» SET EXERCISE A:
In the forum thread about the escaped python, which newspaper is cited as identifying the snake as an African rock python?
» SET EXERCISE B:
Carry on the forum thread about the escaped python from the point where it stops.

» EXTRACT TO READ:
That just doesn't sound right. No disrespect to the family but it seems fishy that a snake happened to escape, get into the vents and kill two people seemingly unprovoked.


----------



## Saxon_Aus (Aug 6, 2013)

according to the Age it was an "African rock python".


----------



## Burnerism (Aug 6, 2013)

Next week - couple found guilty of strangling murder, try'd blaming it on snake. Hate to make light of a sad situation but it seems pretty suss atm. Ill wait for more details to emerge I think.


----------



## Cold-B-Hearts (Aug 6, 2013)

does seem sus but a African rock pythons would fit the unlikely description well.


----------



## BeZaKa (Aug 6, 2013)

Theres a photo on MSN. I'm no expert on rock pythons but the photo doesn't look like a standard. I would be keen to hear the opinion from someone who has seen the photo.


----------



## humba_jumba (Aug 6, 2013)

Wouldn't one of the boys hear the python attacking the other?


----------



## Justdragons (Aug 6, 2013)

15-feet long African rock python escapes from pet store, kills two boys (age 5 and 7) : TreeHugger

that..


----------



## Justdragons (Aug 6, 2013)

even the comments there say its fishy.. me thinks it was foul play..


----------



## JM1982 (Aug 6, 2013)

Yeah dosent seem quite right to me either. :|


----------



## ubermensch (Aug 6, 2013)

"It somehow punched a hole in the ceiling and dropped onto the small boys from above"
Read more: Snake escapes pet shop, strangles two boys to death | News.com.au

Seems legit! I can't count the number of times my pythons have 'punched' holes in the ceilings.
​


----------



## BeZaKa (Aug 6, 2013)

Justdragons said:


> 15-feet long African rock python escapes from pet store, kills two boys (age 5 and 7) : TreeHugger
> 
> that..


Nope different photo on MSN, me thinks they have just picked one out of a library :facepalm:


----------



## BeZaKa (Aug 6, 2013)

ubermensch said:


> "It somehow punched a hole in the ceiling and dropped onto the small boys from above"
> Read more: Snake escapes pet shop, strangles two boys to death | News.com.au
> 
> Seems legit! I can't count the number of times my pythons have 'punched' holes in the ceilings.
> ​


Yep its this photo on MSN


----------



## Shotta (Aug 6, 2013)

reminds me of the time a burmese python that escaped from an unsecured enclosure an killed the couple's young daughte it didnt eat her just constricted her for warmth....


----------



## hunterschamps (Aug 6, 2013)

» SUPPLIED INFORMATION:
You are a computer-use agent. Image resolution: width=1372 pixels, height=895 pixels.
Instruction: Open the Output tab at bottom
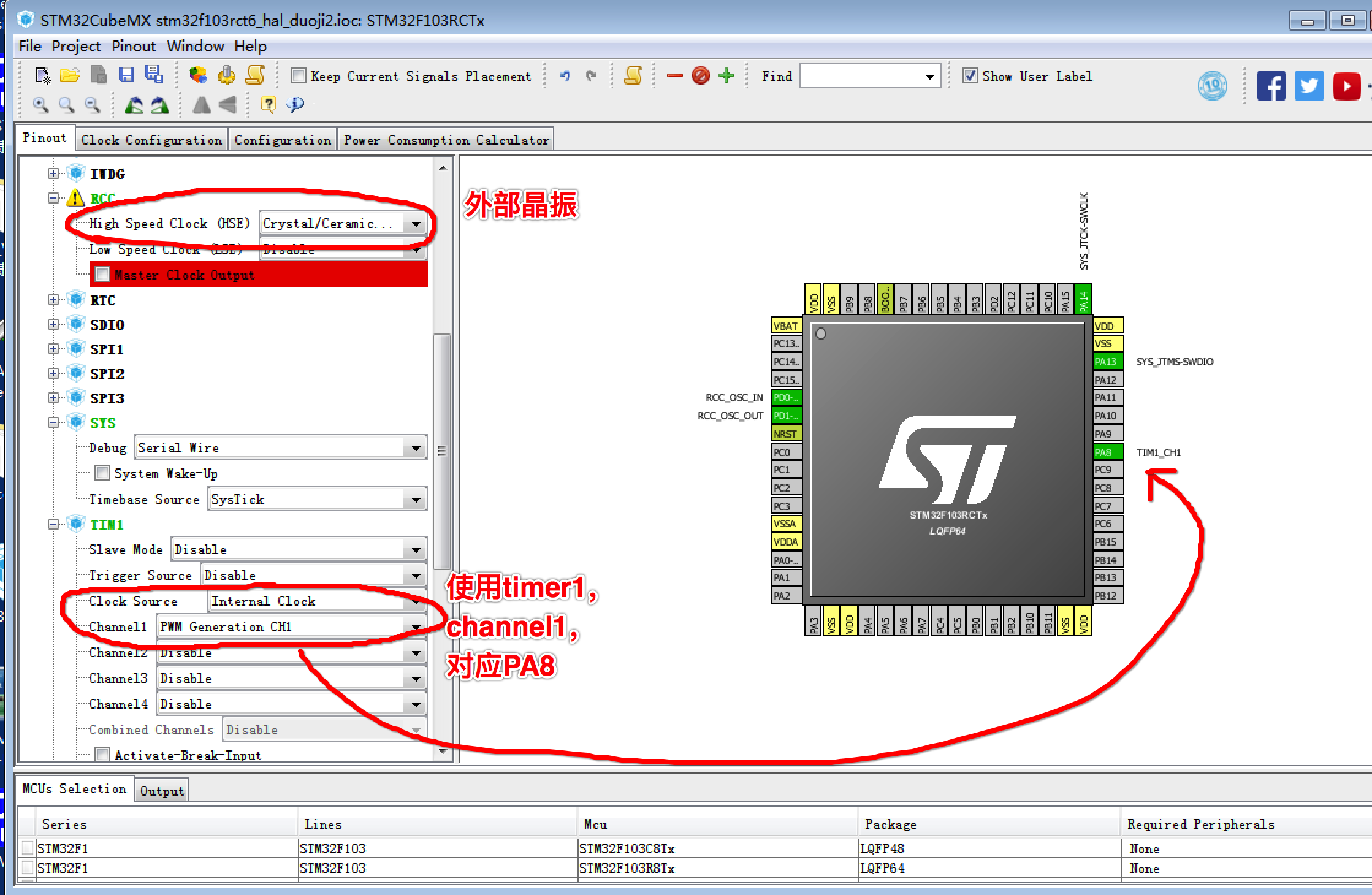161,790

» RESULT A:
The Age

» RESULT B:
Sounds like a very poorly made up story. The snake isnt just going to constrict 2 young boys and leave them there, its going to eat them.


----------



## Pauls_Pythons (Aug 6, 2013)

BeZaKa said:


> Theres a photo on MSN. I'm no expert on rock pythons but the photo doesn't look like a standard. I would be keen to hear the opinion from someone who has seen the photo.



The pic I have seen looks like a Boa not a Rock Python


----------



## Justdragons (Aug 6, 2013)

ubermensch said:


> "It somehow punched a hole in the ceiling and dropped onto the small boys from above"
> Read more: Snake escapes pet shop, strangles two boys to death | News.com.au
> 
> Seems legit! I can't count the number of times my pythons have 'punched' holes in the ceilings.
> ​



Bahahah lol'd at that one..


----------



## FAY (Aug 6, 2013)

Apparently this story is just rubbish.


----------



## BeZaKa (Aug 6, 2013)

Pauls_Pythons said:


> The pic I have seen looks like a Boa not a Rock Python



I am beginning to believe that due to different pics of different snakes by different newspapers that they have played the "lets post any pic of a snake and no one will be any the wiser" game


----------



## BeZaKa (Aug 6, 2013)

FAY said:


> Apparently this story is just rubbish.



Chances of seeing a retraction.....slim to none:x


----------



## junglepython2 (Aug 6, 2013)

This has foul play written all over it.


----------



## saintanger (Aug 6, 2013)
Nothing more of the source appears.